- Education: Exeter College, Oxford
- Occupation: human rights lawyer
- Known for: Human Rights, immigration and Palestine Action

= Raza Husain =

British King's Counsel lawyer

Raza Husain KC is a British human rights lawyer who is known for his work in immigration law. He was a leading lawyer in the 2023 Supreme Court case which declared the UK government's plan to move asylum seekers to Rwanda illegal. He later supported Huda Ammori in her case to protest the government's 2025 declaration that Palestine Action was an illegal terrorist organisation.

==Life==
Husain went to a state school and his interest in human rights is said to be more important to him than his interest in the law. He worked for Amnesty International. He had been the first person in his family to go to university and he studied law at Exeter College, Oxford in 1987. He graduated in 1990 and was called to the bar in 1993 where his special interests included immigration law.

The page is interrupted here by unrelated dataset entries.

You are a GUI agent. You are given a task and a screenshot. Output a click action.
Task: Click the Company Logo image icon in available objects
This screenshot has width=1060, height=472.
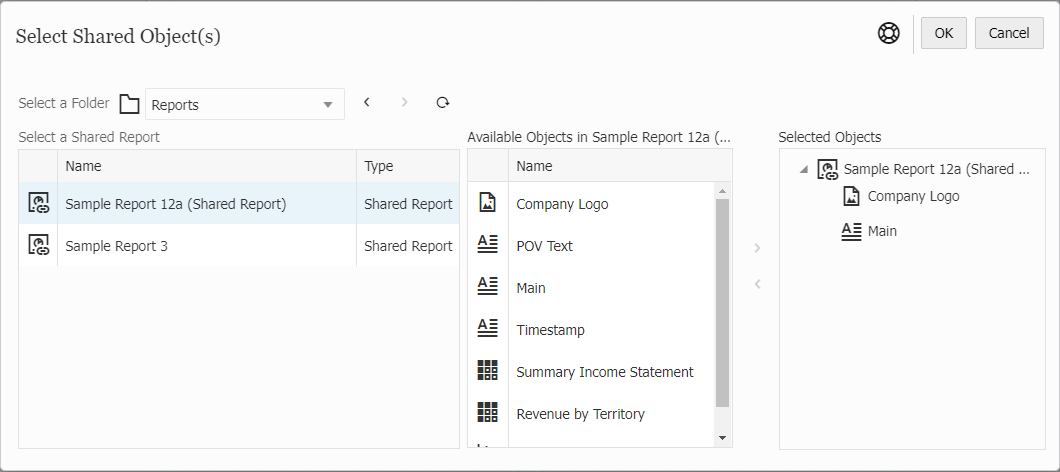[488, 203]
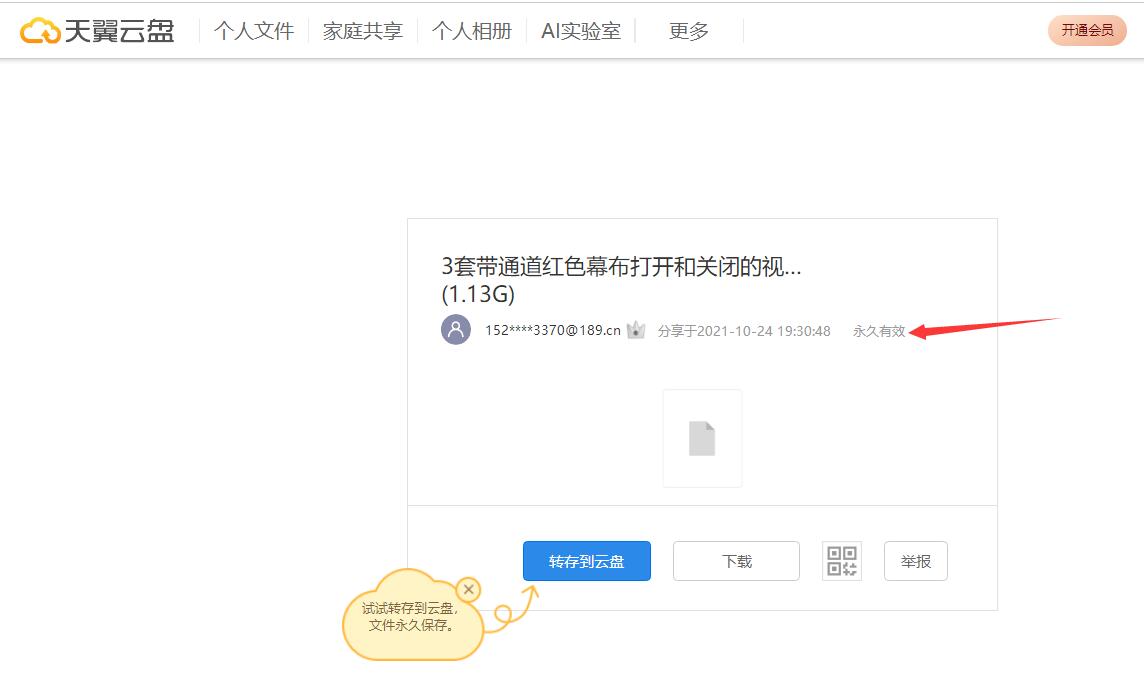Click the 举报 report button
Viewport: 1144px width, 692px height.
(915, 560)
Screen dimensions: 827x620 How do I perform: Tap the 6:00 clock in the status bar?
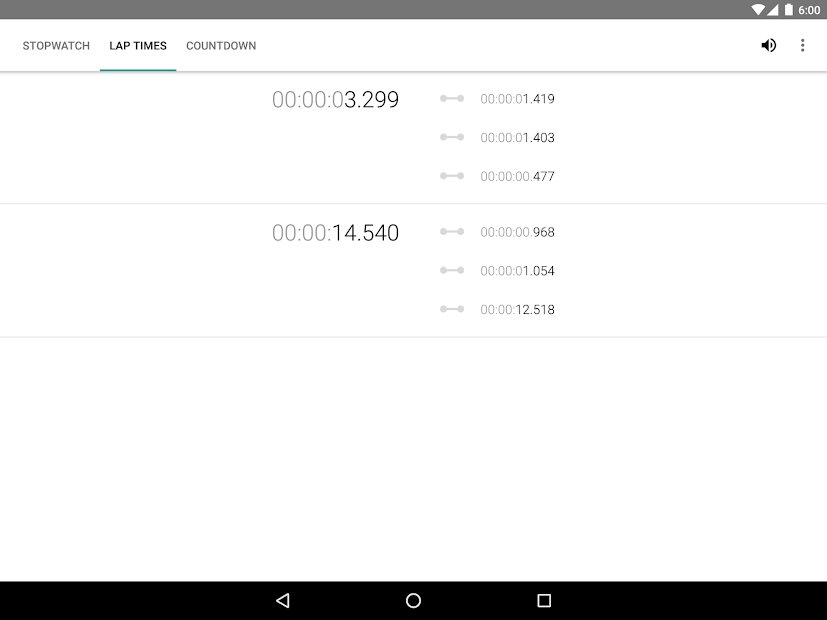(809, 9)
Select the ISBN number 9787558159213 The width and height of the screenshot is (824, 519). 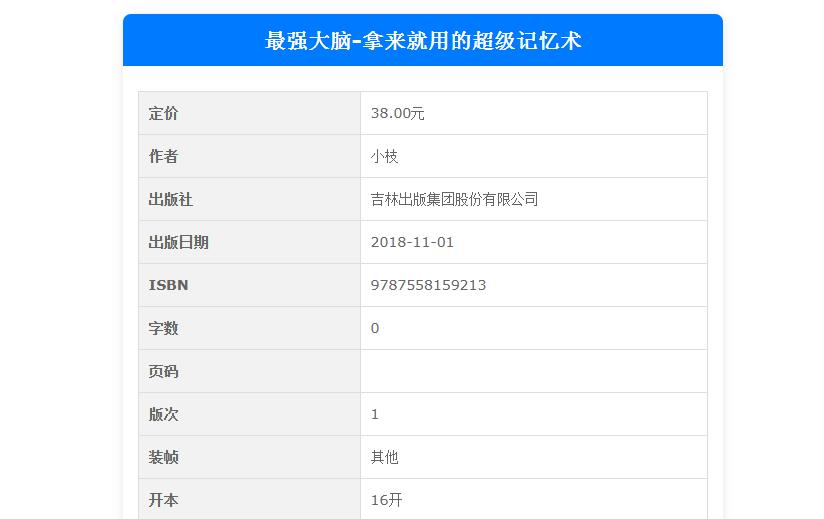coord(428,286)
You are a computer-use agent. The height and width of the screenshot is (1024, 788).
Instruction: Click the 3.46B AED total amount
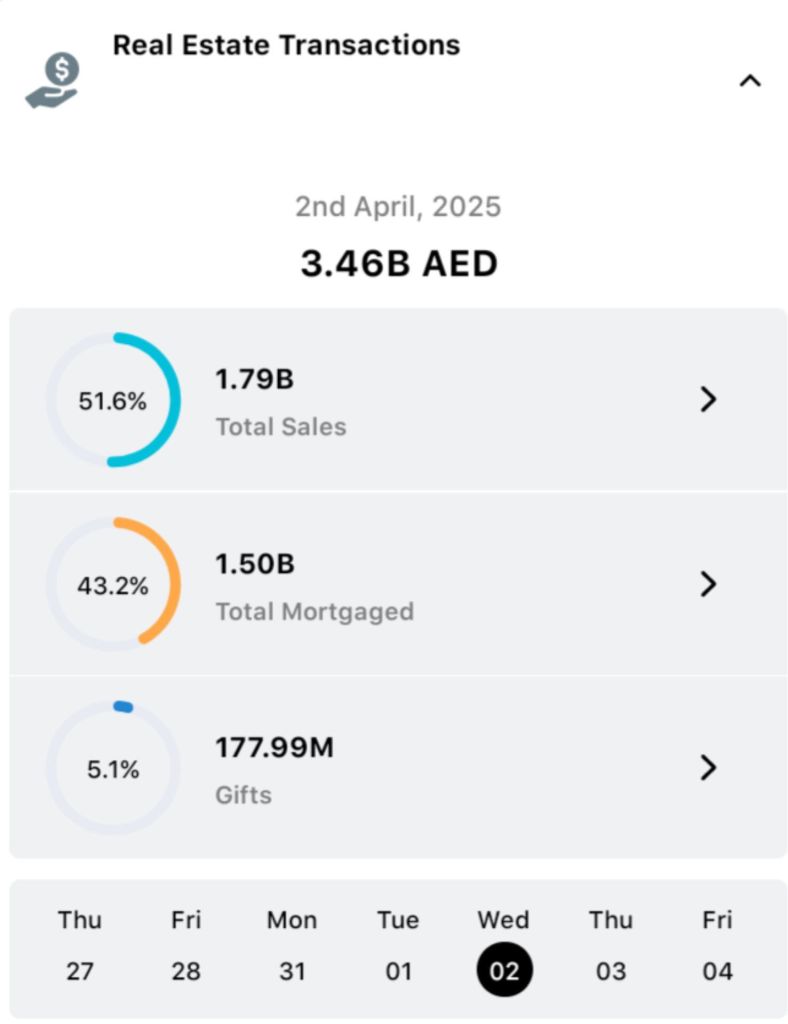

Matrix Chambers was formed in 2000 with a number of high-profile British judges and lawyers. One of the first was Husain.

He was declared the Human Rights and Public Law Junior of the Year by Chambers Bar Awards in 2007. He successfully supported an Iranian's claim for asylum in 2010. It was agreed that the gay man faced persecution in Iran. Husain was declared "lawyer of the week". In 2010 he "took silk" and became a King's Counsel and by 2013 he was included in the top 100 lawyers.

He came to notice in 2022 when he became involved in the legalities of the UK government's plans to move asylum seekers to Rwanda. It was a high-profile case that moved from a British court to the European Court of Human Rights in three days. In 2023 he was a leading lawyer when the Supreme Court declared the UK governments Rwanda policy was illegal.

In 2025 he was the lawyer supporting Huda Ammori and her legal case to resist the government's announcement that the organisation she had co-founded, Palestine Action, was an illegal terrorist organisation. Husain argued that the new law was unfair and compared Palestine Action to the suffragettes who he said had an "equal claim to be terrorists". One the first day of the hearing nearly 150 were arrested outside the court for saying they supported Palestine Action. This brought the total number of people arrested for supporting the organisation to over 2,200.